> _Aim of the exercise_
Transcribe the lines that begin with the one containing "725x1568 pixels." and end with the one containing "Action: (540, 43)", both included. Leave the pictures out of your answer.

> _Entries supplied_
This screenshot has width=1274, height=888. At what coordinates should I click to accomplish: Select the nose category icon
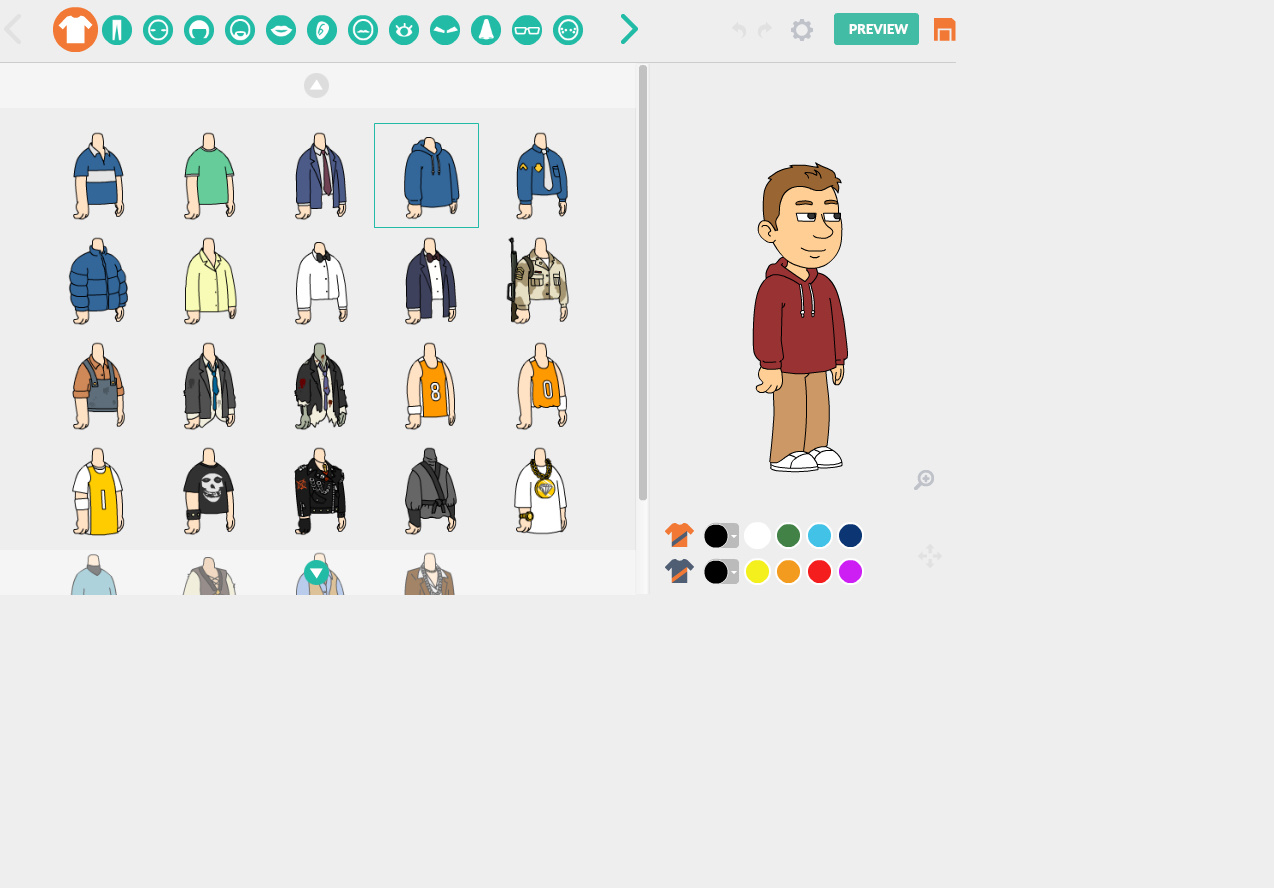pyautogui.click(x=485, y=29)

--

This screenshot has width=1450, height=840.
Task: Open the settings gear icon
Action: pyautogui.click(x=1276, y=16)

...

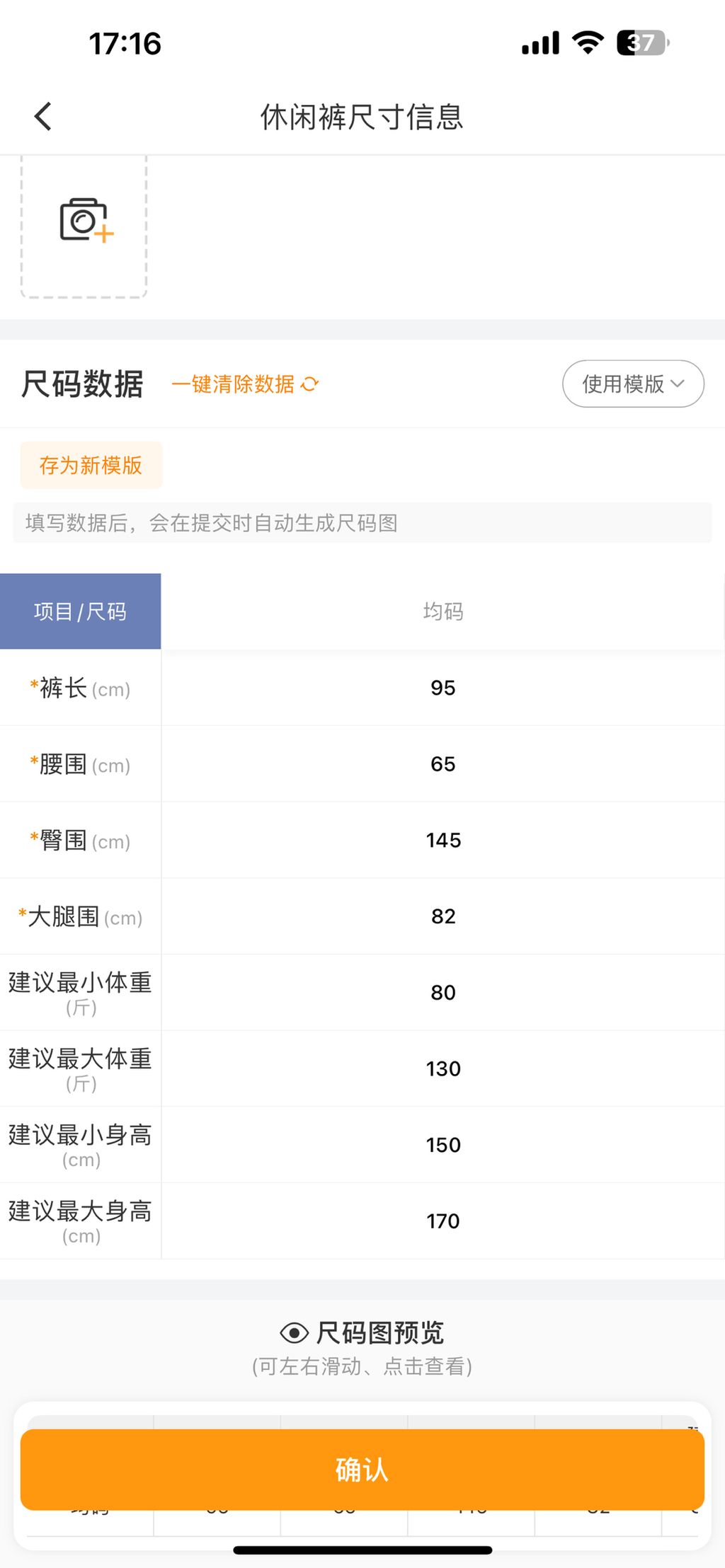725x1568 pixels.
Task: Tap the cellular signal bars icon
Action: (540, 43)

> _Answer for this exercise_
725x1568 pixels.
Task: Tap the cellular signal bars icon
Action: (540, 43)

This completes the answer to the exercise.